125 - Investigating the prevalence of acute chest syndrome in patients with sickle cell disease presenting to a pediatric emergency department with fever
Fellow Physician Children's Hospital of Wisconsin Wauwatosa, Wisconsin, United States
Background: The National Heart, Lung, and Blood Institute (NHLBI) defines acute chest syndrome (ACS) as a new infiltrate on chest x-ray (CXR) and at least 1 of the following: fever (>=38.50 C), hypoxia, or respiratory symptoms. NHLBI expert consensus recommends a CXR in patients with sickle cell disease (SCD) who have fever and respiratory symptoms. However, evidence suggests that physicians fail to recognize ACS in children with SCD who present with fever, leading to broader CXR criteria and variation in CXR rates across sites. Providers in our emergency department (ED) record fever and the presence of each NHLBI-defined respiratory symptom at any visit for a child with SCD; a CXR is obtained unless a clear cause for fever exists even if there are no respiratory symptoms. Objective: Determine the prevalence of ACS in patients with SCD presenting to our ED with fever with or without respiratory symptoms. We hypothesized that the prevalence of ACS in children with SCD with fever and no respiratory symptoms is less than 5%. Design/Methods: A retrospective analysis of ED visits by patients with SCD (ages 0 to 20 years) who present with fever (>/= 38.5o C) within the past 24 hours between 1/2019 to 12/2022 was done. The presence or absence of NHLBI-defined respiratory symptoms was extracted as were CXR results from the index visit and any visit within 72 hours before or after. The primary outcome was ACS, defined as a new infiltrate on CXR. If no CXR was obtained, the chart was reviewed for any return visit within 1 week for a diagnosis of ACS. We determined the 95% confidence interval (CI) for ACS in children with no respiratory symptoms and used Fisher’s exact test to compare the ACS rates between children with and without respiratory symptoms. Results: There were 137 children (288 unique ED visits) with fever. Of the 288 visits, 38.5% had no respiratory symptoms. Overall, 13.9% of visits had a diagnosis of ACS. Of the 288 visits, 91% had a CXR, of which 14.8% had ACS. The prevalence of ACS in those with no respiratory symptoms was 0/111 (0%, 95% CI 0-3.3%), significantly less than 5% (supportive of our hypothesis) and lower than the prevalence of ACS in those with at least 1 respiratory symptom: 36/173 (20.8%, 95% CI 15.0-27.6%) (p < 0.001).
Conclusion(s): Our findings provide strong evidence that a CXR is not necessary in a child with SCD presenting to the ED with fever and no NHLBI-defined respiratory symptoms. This evidence could improve quality of care and decrease unnecessary CXR use in the SCD population.

########

— WHAT THIS EXERCISE ASKS —
1: For each statement, say whether it agrees with the abstract on acute chest syndrome, answering yes or no and quoting the deciding words. (a) The study covered emergency department visits from January 2019 through December 2022. (b) Every one of the 288 visits included a chest x-ray. (c) No ACS was found among visits with no respiratory symptoms.
2: According to the abstract on acute chest syndrome, NHLBI's definition of ACS requires a new infiltrate plus at least one of which findings? List all of them.
3: How many children with fever does the abstract on acute chest syndrome report?
The items that come after the abstract on acute chest syndrome are separate material.

########

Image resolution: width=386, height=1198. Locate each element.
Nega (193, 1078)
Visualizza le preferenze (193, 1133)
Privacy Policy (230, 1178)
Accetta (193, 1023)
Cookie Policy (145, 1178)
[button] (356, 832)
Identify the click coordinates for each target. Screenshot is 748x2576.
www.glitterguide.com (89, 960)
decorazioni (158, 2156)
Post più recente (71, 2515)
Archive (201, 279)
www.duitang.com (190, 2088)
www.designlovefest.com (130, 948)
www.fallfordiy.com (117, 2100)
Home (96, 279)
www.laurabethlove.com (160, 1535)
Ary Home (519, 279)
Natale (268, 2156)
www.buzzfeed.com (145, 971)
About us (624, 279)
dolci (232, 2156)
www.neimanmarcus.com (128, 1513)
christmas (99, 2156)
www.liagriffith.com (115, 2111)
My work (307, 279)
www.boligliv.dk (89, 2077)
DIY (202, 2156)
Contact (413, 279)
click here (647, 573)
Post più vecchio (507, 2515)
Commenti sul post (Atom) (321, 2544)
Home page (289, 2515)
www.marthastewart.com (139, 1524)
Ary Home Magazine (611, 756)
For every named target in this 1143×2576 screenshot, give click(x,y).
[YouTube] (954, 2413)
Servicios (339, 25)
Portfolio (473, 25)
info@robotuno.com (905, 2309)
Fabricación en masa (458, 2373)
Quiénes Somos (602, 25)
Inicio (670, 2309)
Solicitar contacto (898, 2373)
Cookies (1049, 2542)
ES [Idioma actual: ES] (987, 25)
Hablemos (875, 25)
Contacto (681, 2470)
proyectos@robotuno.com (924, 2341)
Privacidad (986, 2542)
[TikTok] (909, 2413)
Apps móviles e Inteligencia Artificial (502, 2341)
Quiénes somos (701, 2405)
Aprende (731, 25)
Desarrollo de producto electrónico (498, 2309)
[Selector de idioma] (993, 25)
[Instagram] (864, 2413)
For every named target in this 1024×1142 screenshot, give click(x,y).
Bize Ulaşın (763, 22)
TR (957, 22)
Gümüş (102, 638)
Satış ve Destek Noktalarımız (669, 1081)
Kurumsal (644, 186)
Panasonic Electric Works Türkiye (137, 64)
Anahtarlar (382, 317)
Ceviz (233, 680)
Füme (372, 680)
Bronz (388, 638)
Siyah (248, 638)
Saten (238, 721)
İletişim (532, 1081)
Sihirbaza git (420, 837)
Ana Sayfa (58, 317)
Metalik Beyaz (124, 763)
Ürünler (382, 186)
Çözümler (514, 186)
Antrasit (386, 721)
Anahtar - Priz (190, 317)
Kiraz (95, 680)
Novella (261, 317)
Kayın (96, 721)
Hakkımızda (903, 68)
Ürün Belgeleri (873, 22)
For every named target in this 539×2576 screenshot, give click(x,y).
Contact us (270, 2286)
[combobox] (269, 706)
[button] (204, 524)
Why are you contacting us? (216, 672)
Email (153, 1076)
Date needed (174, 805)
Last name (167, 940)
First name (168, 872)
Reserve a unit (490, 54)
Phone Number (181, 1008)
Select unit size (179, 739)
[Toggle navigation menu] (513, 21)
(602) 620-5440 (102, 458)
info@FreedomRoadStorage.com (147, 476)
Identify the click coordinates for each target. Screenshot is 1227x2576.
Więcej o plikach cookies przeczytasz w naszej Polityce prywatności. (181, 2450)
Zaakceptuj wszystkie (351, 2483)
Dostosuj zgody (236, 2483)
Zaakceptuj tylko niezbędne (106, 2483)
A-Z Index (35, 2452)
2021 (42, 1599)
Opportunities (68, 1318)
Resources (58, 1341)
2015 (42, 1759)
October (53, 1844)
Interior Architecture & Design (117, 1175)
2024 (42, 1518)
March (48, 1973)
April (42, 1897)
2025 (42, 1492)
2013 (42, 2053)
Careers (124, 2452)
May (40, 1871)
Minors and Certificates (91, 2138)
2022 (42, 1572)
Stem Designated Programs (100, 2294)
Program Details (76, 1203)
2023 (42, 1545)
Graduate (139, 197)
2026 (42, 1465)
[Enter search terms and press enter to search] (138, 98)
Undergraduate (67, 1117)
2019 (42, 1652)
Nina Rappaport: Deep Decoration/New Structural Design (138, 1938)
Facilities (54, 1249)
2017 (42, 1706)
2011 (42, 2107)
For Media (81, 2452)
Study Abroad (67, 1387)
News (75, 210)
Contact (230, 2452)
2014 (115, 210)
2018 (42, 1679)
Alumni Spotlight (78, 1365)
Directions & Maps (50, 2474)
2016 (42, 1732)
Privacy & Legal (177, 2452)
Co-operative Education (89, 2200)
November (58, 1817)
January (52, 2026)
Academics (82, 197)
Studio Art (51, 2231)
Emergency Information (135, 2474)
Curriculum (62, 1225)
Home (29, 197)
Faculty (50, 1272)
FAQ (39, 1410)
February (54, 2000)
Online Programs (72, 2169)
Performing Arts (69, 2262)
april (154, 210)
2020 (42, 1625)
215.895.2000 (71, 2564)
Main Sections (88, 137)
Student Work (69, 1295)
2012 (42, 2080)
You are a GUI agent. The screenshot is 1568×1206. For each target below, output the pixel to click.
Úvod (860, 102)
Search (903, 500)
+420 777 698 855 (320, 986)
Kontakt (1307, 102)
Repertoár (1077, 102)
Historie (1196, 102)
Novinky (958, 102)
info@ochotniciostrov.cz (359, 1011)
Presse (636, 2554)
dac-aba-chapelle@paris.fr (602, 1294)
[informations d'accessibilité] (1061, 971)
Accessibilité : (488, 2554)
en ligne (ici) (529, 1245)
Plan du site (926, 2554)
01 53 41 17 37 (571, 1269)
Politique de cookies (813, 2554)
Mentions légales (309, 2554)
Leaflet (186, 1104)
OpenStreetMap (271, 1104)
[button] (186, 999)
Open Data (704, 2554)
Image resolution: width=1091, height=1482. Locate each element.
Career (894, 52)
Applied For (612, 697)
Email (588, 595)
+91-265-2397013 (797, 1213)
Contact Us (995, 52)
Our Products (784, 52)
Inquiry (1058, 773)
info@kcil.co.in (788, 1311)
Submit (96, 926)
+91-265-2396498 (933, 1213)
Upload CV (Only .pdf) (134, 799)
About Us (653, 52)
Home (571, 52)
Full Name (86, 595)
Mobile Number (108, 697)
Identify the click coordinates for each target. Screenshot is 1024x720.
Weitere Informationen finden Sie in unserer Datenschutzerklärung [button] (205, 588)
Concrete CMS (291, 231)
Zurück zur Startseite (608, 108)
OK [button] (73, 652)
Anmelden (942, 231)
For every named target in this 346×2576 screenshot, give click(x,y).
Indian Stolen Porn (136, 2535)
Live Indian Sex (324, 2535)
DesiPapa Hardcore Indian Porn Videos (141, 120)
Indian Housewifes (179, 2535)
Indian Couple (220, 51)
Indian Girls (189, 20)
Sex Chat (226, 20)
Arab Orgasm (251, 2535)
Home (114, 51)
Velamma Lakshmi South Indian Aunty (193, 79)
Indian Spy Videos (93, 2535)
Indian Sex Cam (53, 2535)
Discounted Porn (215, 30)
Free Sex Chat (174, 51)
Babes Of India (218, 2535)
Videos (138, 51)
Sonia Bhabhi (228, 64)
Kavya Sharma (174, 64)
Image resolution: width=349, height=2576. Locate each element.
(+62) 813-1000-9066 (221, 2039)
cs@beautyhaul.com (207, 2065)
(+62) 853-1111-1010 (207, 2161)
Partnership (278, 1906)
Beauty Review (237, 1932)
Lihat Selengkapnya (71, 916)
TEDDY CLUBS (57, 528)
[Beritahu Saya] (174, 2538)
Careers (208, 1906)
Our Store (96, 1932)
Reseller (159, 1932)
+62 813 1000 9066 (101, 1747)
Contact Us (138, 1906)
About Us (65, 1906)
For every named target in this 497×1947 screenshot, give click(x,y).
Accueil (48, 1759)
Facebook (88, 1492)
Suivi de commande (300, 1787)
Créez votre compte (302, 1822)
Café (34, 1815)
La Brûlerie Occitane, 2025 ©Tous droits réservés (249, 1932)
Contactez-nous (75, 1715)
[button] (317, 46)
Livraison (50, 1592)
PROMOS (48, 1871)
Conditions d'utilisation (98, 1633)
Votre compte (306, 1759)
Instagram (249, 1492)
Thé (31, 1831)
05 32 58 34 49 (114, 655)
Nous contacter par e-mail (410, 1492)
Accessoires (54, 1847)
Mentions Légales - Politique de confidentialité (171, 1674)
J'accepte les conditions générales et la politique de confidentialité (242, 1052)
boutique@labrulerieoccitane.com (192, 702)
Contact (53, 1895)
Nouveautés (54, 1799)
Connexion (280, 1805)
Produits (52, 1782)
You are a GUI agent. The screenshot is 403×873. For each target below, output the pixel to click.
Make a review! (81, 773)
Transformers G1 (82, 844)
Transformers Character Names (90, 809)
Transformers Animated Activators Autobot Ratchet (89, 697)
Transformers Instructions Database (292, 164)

########

— RESPONSES BY ITEM NUMBER —
1:
(a) Yes: "between 1/2019 to 12/2022"
(b) No: "Of the 288 visits, 91% had a CXR"
(c) Yes: "The prevalence of ACS in those with no respiratory symptoms was 0/111 (0%, 95% CI 0-3.3%)"

2: fever (>=38.50 C), hypoxia, respiratory symptoms

3: 137 children, with 288 unique ED visits.